##### Passage shown #####

Schumpeter’s Dynamik, as we have shown, can be theorised only in an organicist framework and not in an atomistic one – because there can be no “Dynamik”, no mutation or evolution, no meta-morphosis, in an economic system whose “science” can determine only “relative values” between its “individual” components. Evolution in the Schumpeterian sense of Entwicklung can be understood and have meaning only from the standpoint of a living organic community for the simple reason that the mutation of the economic system can be judged as such – as a “mutation”, as a “meta-morphosis” – only with regard to a pro-ductive frame of reference – only as “meta-bolism” – and not as a “system” or a “totality” whose internal values and prices can be determined objectively (in an absolute “scientific” sense) - not as “stasis”, as is the case for equilibrium theory and indeed also for Classical Political Economy. The organic community can be trans-formed “from within” by its economic agents, but this trans-formation can be com-prehended only with regard to pro-duction, that is, only with regard to how this living organism metabolizes with its physical environment of which it is an unseverable and indissoluble part.

##### Items #####

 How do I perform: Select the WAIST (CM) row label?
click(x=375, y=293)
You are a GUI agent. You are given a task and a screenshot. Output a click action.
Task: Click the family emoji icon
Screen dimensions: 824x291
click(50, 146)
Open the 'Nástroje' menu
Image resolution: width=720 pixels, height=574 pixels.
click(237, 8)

#####

> Goal 1
According to the passage on Schumpeter's Dynamik, in what kind of framework can that Dynamik be theorized?
> Goal 2
Continue the passage on Schumpeter's Dynamik, picking up after its final sentence.

> Written response 1
Only in an organicist framework, not in an atomistic one.

> Written response 2
This is a realisation of the highest importance for social theory and for our critique of bourgeois economic theory, - and the reason why we are insisting on this point to lengths that may seem extreme to some. In the specific case concerning Schumpeter’s Theory of Economic Development, this point is absolutely vital because it constitutes the central and fatal plank of our critique of his entire theoretical framework. What we are saying here is that economic relations cannot be regarded as pure relations of “exchange between individuals” – whether this be exchange of goods, of plans, or of ideas -, but are and must be theorised as social relations of pro-duction. They must include the immanently physio-logical reality of human living activity.

 

What this means is that what is most important in social life is not so much how “the product” is distributed between individuals and classes. By far more important instead is precisely what is produced and how it is produced! Human reality must be theorised by taking into account not merely the “inter-personal” or psychological relations between individuals or classes, but above all by considering how human beings satisfy and produce their needs by interacting metabolically with their environment. The question of “physis”, (what Heidegger called “the question of the thing” – die Frage nach dem Ding) is vital to a truly revolutionary praxis because the critique of capitalism must invest more than just the “unequal distribution of the product”: it must be concerned above all with what the product is and how it is produced!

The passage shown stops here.